Because the codon located in the A-site is not expected to be the only determinant of how long a ribosome spends at each position, we also calculated the influence of the codon located in the P- or E-site of a ribosome on measured ribosome density in each experiment. To do this, for each codon identity, we computed the average relative enrichment of ribosomes whose A-site was one position (P-site, S1A Fig) or two positions (E-site, S2A Fig) downstream of the codon identity, rather than directly over the codon identity. Clustering the same set of experiments by the correlations between their P-site occupancy values for all 61 codons recapitulates the same strong separation of CHX experiments from no-CHX experiments produced by the A-site occupancies (S1B and S1C Fig). E-site occupancy values exhibit less dynamic range from codon to codon under either experimental condition compared to the A- or P-sites (S2B Fig) but still generally separate the two conditions from each other (S2C Fig).

CHX-induced changes in ribosomal A- and P-site enrichments are concentration dependent

The fact that tRNA binding site enrichment values from experiments with and without CHX pretreatment separate into two clusters represents two incompatible claims about how long ribosomes spend translating each codon identity. To test how well each of these two apparent phenotypes agreed with intuitive expectations about elongation times, for each experiment, we computed the Spearman rank correlation between each codon identity’s mean relative A-site enrichment and the inverse of its tRNA adaptation index (tAI) [5, 40]. The tAI of each codon identity is the weighted sum of the genomic copy numbers of the different tRNA genes that can decode the codon, with empirically determined weights penalizing wobble base pairings. This calculation quantifies the expectation that tRNAs expressed at lower abundances or that involve non-standard base pairing in their codon-anticodon interaction should require longer to translate. Consistent with previous reports [13, 23, 31, 32], all CHX experiments report weak to moderate negative correlations (Fig 1D, orange labels), representing apparent translation dynamics in which less abundant tRNAs are actually translated faster. Experiments without CHX, on the other hand, report positive correlations of varying magnitude (Fig 1D, 0x Gerashchenko NAR points and purple labels). Experiments by Pop [36], Lareau [26], Nedialkova [29], Guydosh [35] and Gardin [33] produce weak to moderate correlations, but experiments by Gerashchenko [34], Jan [41], Williams [42], Weinberg [38], and Young [37] produce fairly strong and highly statistically significant correlations.

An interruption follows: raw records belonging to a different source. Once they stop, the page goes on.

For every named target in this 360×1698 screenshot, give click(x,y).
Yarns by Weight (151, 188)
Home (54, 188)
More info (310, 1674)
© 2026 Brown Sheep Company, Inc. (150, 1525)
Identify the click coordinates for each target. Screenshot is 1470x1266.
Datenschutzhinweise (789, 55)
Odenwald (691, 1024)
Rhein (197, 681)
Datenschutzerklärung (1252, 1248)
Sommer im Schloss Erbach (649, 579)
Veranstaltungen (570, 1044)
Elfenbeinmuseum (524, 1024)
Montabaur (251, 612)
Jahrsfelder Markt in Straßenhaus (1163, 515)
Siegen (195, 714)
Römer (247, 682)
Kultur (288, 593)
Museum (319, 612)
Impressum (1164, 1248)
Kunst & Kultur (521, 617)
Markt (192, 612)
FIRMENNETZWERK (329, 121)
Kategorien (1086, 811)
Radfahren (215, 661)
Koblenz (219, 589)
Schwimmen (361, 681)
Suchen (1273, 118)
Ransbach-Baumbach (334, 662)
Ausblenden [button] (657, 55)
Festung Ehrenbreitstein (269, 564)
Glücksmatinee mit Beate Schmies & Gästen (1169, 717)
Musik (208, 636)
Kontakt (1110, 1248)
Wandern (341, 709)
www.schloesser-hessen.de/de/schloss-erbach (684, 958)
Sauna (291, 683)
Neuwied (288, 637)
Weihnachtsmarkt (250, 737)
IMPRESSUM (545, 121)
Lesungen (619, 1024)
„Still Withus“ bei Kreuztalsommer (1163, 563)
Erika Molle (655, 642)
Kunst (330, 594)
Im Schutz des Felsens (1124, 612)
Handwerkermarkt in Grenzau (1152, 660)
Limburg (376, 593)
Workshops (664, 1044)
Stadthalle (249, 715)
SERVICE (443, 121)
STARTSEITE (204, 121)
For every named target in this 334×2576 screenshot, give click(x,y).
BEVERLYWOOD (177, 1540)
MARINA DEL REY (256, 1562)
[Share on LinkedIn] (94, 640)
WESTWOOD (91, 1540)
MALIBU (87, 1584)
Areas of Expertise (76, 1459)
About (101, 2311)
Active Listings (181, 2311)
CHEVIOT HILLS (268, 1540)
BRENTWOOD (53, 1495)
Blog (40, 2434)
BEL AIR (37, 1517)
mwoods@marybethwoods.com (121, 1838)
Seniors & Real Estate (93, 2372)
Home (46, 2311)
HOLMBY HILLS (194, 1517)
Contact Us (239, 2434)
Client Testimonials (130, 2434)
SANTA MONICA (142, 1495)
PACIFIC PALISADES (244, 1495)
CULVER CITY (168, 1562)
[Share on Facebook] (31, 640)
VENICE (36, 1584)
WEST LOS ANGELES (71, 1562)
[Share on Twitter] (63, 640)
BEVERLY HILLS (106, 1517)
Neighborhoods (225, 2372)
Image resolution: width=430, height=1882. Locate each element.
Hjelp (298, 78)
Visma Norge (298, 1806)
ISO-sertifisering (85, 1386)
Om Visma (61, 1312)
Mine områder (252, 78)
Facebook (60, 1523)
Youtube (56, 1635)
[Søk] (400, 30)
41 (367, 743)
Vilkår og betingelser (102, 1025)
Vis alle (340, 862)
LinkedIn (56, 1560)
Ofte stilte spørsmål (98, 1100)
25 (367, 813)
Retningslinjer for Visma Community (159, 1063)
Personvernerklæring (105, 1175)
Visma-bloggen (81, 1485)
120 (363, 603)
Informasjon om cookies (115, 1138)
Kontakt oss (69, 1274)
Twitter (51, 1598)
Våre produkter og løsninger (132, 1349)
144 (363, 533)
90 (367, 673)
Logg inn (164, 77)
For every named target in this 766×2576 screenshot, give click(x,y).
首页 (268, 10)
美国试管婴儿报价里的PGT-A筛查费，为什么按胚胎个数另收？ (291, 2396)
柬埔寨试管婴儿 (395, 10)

Serendipitously, a series of experiments by Gerashchenko [34] performed to measure the effect of CHX concentration on the observed ramp in ribosome density at the 5’ end of coding sequences provide a way to confirm that CHX is directly responsible for these contradictory results. Gerashchenko produced datasets using pretreatment with a gradient of seven different CHX concentrations (0x, 1/64x, 1/16x, 1/4x, 1x, 8x, and 100x, expressed in multiples of the original protocol’s concentration of 100 μg/ml) for two different cellular conditions (unstressed and oxidatively stressed cells), and using two different concentrations (0x and 1x) for heat shocked cells. Intriguingly, the rank correlation of A-site enrichment with 1 / tAI in these experiments moves smoothly from moderately negative with the highest CHX concentration to strongly positive with no CHX across each set of samples (Fig 1D), with only one sample (1/16x unstressed) deviating from perfect monotonicity. This concentration-dependence is a strong confirmation that CHX systematically shifts statistical properties of where ribosomes are measured.

To further explore the effect of CHX on A-site occupancies, we plotted the movement of the mean relative A-site enrichment of each codon identity across the concentration gradient (Fig 2 shows data from the oxidatively stressed set of samples; S3 Fig shows data from all three sets). Strikingly, a set of the codons with the highest enrichments (that is, the codons that are slowest to translate) when there is no CHX undergo consistent, gradual depletion with increasing concentration until they become among the fastest. Two prominent examples are CGA and CGG, codons encoding arginine. Mean relative enrichment at CGA codons is approximately four with no CHX, but this steadily decreases to a final value of less than 1/2 at the highest CHX concentration. CGA is translated by a tRNA identity with a moderate genomic copy number. However, its first anti-codon nucleotide is postranscriptionally modified to an inosine, making it the only codon in yeast that is decoded exclusively by an I-A wobble pairing [7]. Several studies have demonstrated that this leads to substantial translational pausing at occurrences of CGAs, particularly at CGA-CGA dicodons [10, 12, 43]. CGG, which is decoded by a tRNA with only a single genomic copy and therefore also expected to be slowly translated, undergoes an even larger shift from apparently slow with no CHX to apparently fast with high CHX concentration. For both codons, a CHX-concentration-dependent (and therefore almost certainly CHX-mediated) mechanism drives measured translation speeds away from their intuitively expected values.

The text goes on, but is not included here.